To determine the radius of convergence and the interval of convergence for the given series, we can use the ratio test. Let's analyze the series:
∑ (-1)^n (x-2)^√n
Applying the ratio test:
lim┬(n→∞)|((-1)^(n+1) (x-2)^√(n+1)) / ((-1)^n (x-2)^√n)|
= lim┬(n→∞)|(x-2)^(√(n+1)-√n)|
= |x - 2|·lim┬(n→∞)|(n+1)^√n / n^√(n+1)|
Taking the limit:
lim┬(n→∞)|(n+1)^√n / n^√(n+1)| = 1
Therefore, the ratio test gives a value of 1, which does not provide any information about the convergence or divergence of the series. In such cases, we need to use additional methods to determine the convergence properties.

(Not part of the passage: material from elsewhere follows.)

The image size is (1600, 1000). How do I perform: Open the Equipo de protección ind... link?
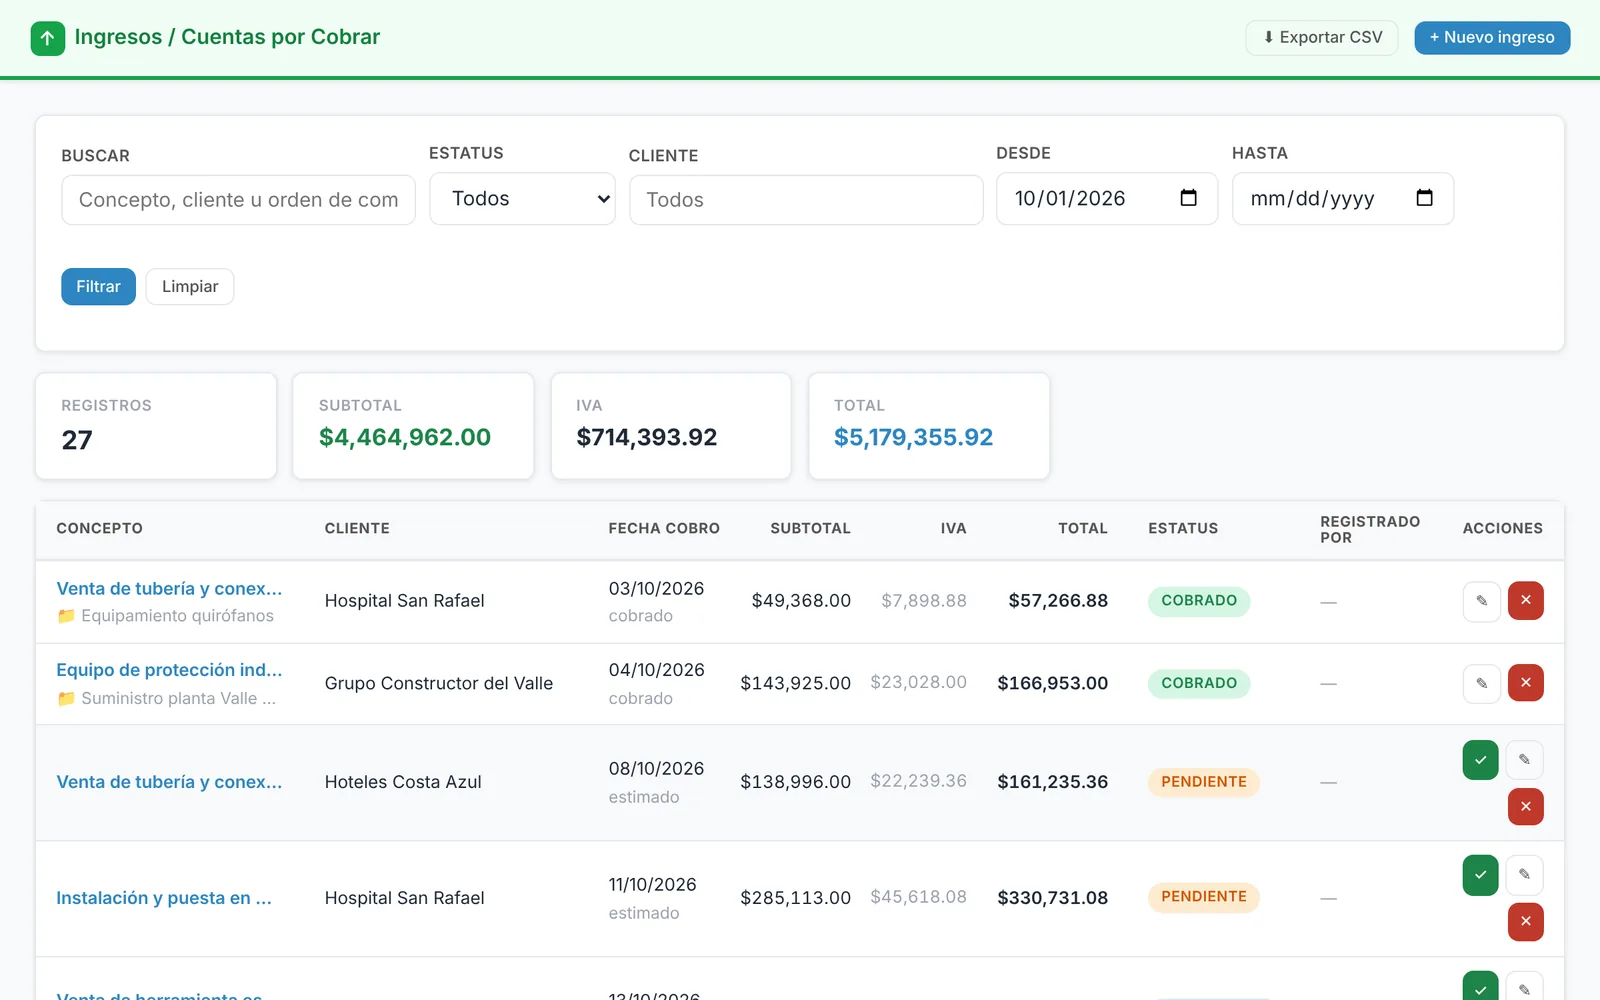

Let's consider the series when x = 2. In this case, the series simplifies to:
∑ (-1)^n (2-2)^√n
∑ 0
Since all terms of the series are zero, it converges for x = 2.
Next, let's consider the series when x ≠ 2. For the series to converge, the terms must approach zero as n goes to infinity. However, since the series contains (-1)^n, the terms do not approach zero, and the series diverges for x ≠ 2.
Therefore, the radius of convergence R is 0 (since the series converges only at x = 2), and the interval of convergence is {2}.
As for the absolute and conditional convergence, since the series diverges for x ≠ 2, it does not converge absolutely or conditionally for any interval other than {2}.